## Instructions to follow
From the entries below, transcribe exactly the lines between the line holding "Expand the chart to fullscreen view" and the line holding "This screenshot has width=1400, height=847.", inclusive; skip all other lines.

## Data
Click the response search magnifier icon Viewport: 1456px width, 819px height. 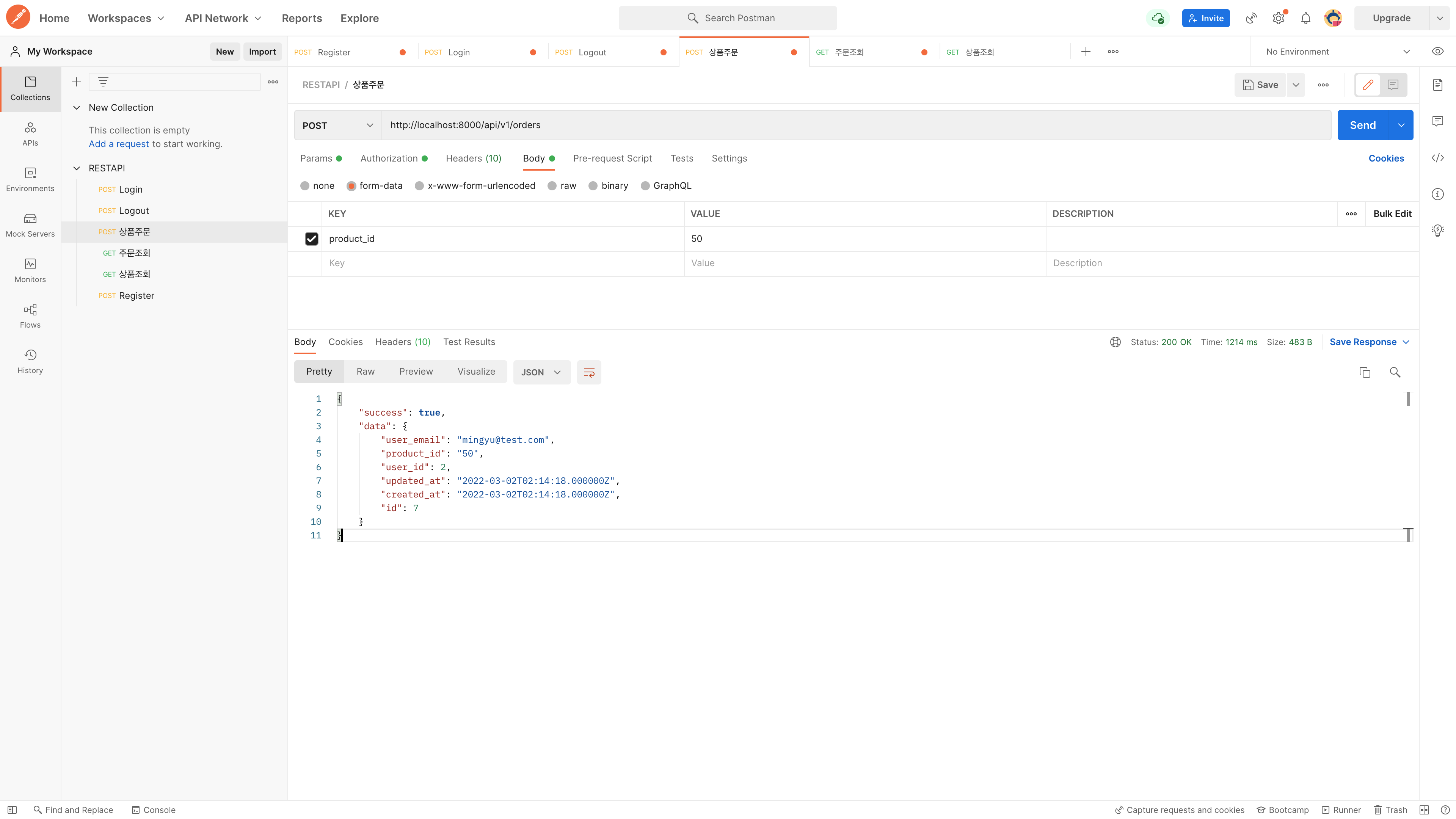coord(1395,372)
--
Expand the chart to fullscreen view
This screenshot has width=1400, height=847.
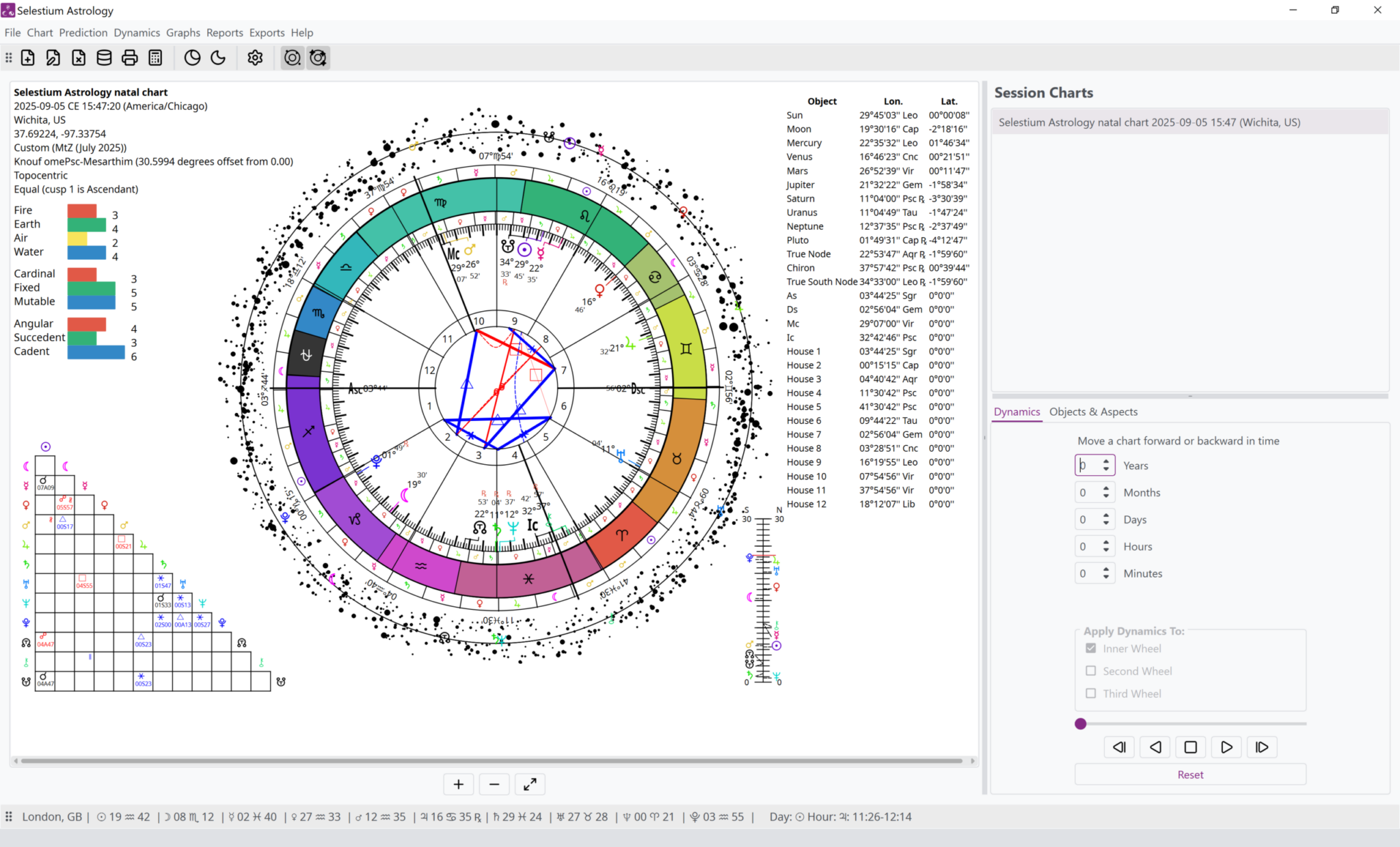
==
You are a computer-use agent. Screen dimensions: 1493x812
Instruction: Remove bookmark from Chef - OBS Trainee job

## Solution
Expand the chart to fullscreen view
This screenshot has width=1400, height=847.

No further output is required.